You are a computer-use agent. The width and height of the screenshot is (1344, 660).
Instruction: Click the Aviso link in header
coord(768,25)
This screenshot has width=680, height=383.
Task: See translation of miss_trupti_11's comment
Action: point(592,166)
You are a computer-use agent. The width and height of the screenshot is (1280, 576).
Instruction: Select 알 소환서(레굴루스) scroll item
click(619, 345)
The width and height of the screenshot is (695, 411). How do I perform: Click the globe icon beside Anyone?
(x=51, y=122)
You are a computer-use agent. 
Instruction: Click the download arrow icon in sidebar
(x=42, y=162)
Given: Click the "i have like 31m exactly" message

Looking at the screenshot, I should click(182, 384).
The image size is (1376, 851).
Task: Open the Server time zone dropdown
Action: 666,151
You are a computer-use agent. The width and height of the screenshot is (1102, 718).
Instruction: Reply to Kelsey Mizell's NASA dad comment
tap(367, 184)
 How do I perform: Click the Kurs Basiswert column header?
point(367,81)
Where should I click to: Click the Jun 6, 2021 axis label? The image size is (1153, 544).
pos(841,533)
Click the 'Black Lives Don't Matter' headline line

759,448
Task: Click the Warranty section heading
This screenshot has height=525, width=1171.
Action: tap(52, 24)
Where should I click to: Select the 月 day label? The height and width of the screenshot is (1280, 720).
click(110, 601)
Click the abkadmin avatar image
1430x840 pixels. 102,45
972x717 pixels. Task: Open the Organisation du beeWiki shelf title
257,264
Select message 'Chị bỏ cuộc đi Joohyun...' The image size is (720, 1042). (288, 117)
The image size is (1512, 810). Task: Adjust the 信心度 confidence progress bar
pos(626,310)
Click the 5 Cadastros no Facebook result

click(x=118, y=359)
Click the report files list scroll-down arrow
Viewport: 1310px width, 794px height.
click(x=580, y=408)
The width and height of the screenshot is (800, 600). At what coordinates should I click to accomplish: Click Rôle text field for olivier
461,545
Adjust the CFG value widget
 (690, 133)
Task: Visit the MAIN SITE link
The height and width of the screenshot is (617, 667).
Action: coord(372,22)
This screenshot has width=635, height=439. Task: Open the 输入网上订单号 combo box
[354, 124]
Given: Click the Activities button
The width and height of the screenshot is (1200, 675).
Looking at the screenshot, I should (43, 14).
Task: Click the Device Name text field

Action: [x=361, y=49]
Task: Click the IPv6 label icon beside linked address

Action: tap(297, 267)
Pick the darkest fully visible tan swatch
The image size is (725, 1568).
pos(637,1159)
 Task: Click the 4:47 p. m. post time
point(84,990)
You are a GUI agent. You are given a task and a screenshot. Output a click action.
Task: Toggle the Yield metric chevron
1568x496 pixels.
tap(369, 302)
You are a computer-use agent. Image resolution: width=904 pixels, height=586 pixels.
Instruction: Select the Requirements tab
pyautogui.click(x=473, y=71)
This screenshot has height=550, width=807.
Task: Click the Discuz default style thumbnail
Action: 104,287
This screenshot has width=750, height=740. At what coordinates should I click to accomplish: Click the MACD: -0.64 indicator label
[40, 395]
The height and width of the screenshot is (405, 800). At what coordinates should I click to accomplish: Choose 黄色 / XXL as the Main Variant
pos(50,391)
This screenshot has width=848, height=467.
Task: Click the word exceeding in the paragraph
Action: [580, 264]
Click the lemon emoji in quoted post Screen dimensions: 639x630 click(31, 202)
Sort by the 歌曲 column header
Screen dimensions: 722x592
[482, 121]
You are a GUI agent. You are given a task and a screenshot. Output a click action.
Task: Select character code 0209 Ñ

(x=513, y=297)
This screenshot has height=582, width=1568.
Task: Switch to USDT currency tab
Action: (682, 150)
==========
## [Problem statement]
Begin with the line containing "Select message 'Chị" and retype it and each line after it through the end of the records, keeping them exact and including nothing more.

## [Solution]
Select message 'Chị bỏ cuộc đi Joohyun...' The image size is (720, 1042). (288, 117)
The image size is (1512, 810). Task: Adjust the 信心度 confidence progress bar
pos(626,310)
Click the 5 Cadastros no Facebook result

click(x=118, y=359)
Click the report files list scroll-down arrow
Viewport: 1310px width, 794px height.
click(x=580, y=408)
The width and height of the screenshot is (800, 600). At what coordinates should I click to accomplish: Click Rôle text field for olivier
461,545
Adjust the CFG value widget
 (690, 133)
Task: Visit the MAIN SITE link
The height and width of the screenshot is (617, 667).
Action: coord(372,22)
This screenshot has width=635, height=439. Task: Open the 输入网上订单号 combo box
[354, 124]
Given: Click the Activities button
The width and height of the screenshot is (1200, 675).
Looking at the screenshot, I should (43, 14).
Task: Click the Device Name text field

Action: [x=361, y=49]
Task: Click the IPv6 label icon beside linked address

Action: tap(297, 267)
Pick the darkest fully visible tan swatch
The image size is (725, 1568).
pos(637,1159)
 Task: Click the 4:47 p. m. post time
point(84,990)
You are a GUI agent. You are given a task and a screenshot. Output a click action.
Task: Toggle the Yield metric chevron
1568x496 pixels.
tap(369, 302)
You are a computer-use agent. Image resolution: width=904 pixels, height=586 pixels.
Instruction: Select the Requirements tab
pyautogui.click(x=473, y=71)
This screenshot has height=550, width=807.
Task: Click the Discuz default style thumbnail
Action: 104,287
This screenshot has width=750, height=740. At what coordinates should I click to accomplish: Click the MACD: -0.64 indicator label
[40, 395]
The height and width of the screenshot is (405, 800). At what coordinates should I click to accomplish: Choose 黄色 / XXL as the Main Variant
pos(50,391)
This screenshot has width=848, height=467.
Task: Click the word exceeding in the paragraph
Action: [580, 264]
Click the lemon emoji in quoted post Screen dimensions: 639x630 click(31, 202)
Sort by the 歌曲 column header
Screen dimensions: 722x592
[482, 121]
You are a GUI agent. You are given a task and a screenshot. Output a click action.
Task: Select character code 0209 Ñ

(x=513, y=297)
This screenshot has height=582, width=1568.
Task: Switch to USDT currency tab
Action: (682, 150)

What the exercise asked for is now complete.